Copy out exactly, from the entries that follow, the line holding "Task: Click the tolerance value field", the line holding "Task: Enable the", and all lines between them, but no pictures.

── ENTRIES PROVIDED ──

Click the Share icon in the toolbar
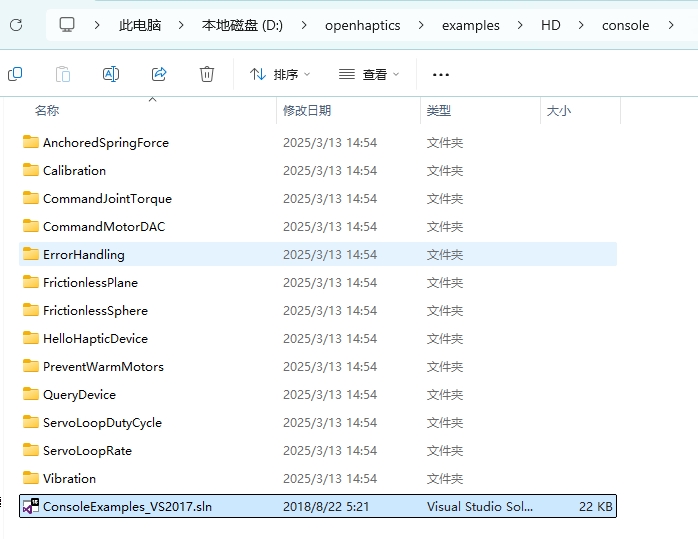Screen dimensions: 698x539 pos(159,74)
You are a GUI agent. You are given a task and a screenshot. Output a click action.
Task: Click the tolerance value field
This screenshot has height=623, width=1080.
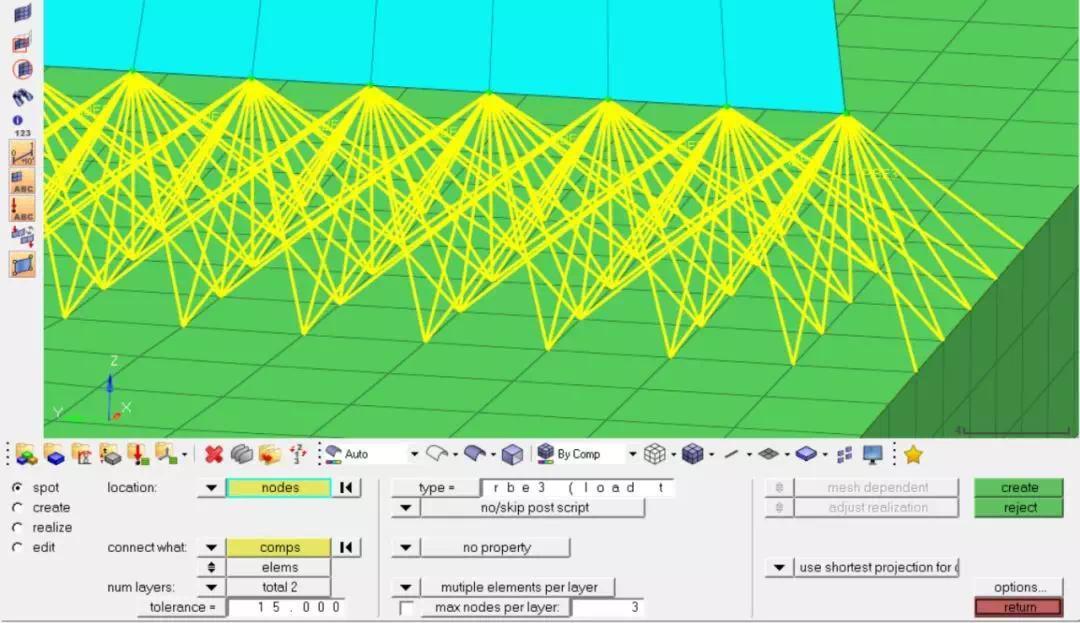coord(284,607)
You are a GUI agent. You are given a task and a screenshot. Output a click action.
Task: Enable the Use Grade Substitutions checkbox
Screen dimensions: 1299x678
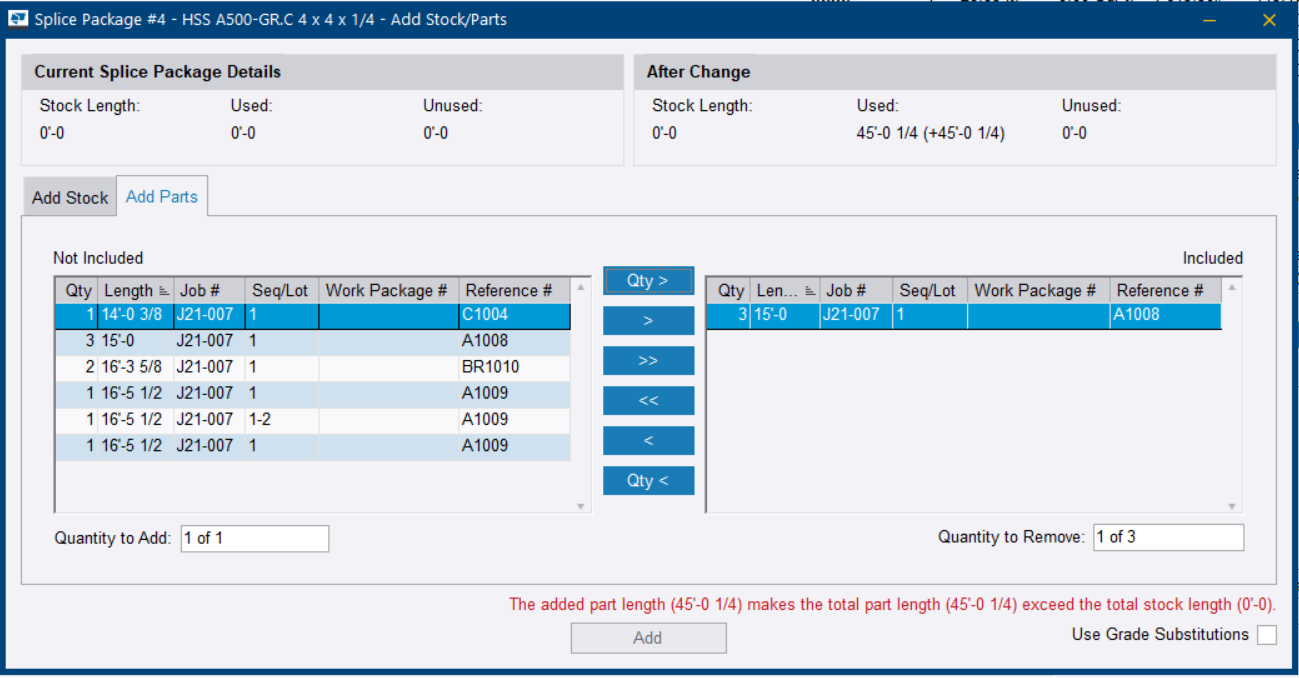[x=1266, y=635]
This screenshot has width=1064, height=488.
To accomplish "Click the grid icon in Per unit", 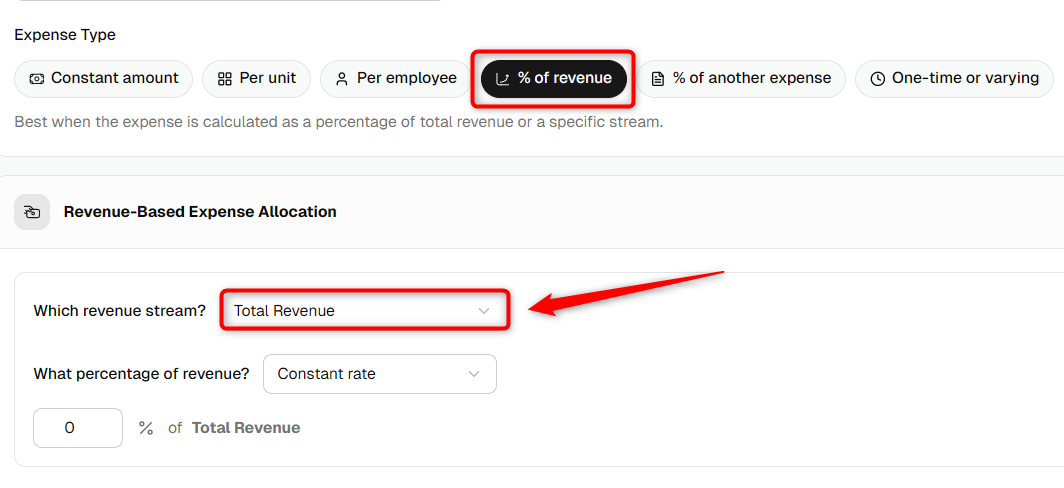I will (225, 79).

───

▸ **ANSWER TO THIS EXERCISE**:
Task: Click the tolerance value field
This screenshot has height=623, width=1080.
coord(284,607)
You are a GUI agent. You are given a task and a screenshot. Output a click action.
Task: Enable the Use Grade Substitutions checkbox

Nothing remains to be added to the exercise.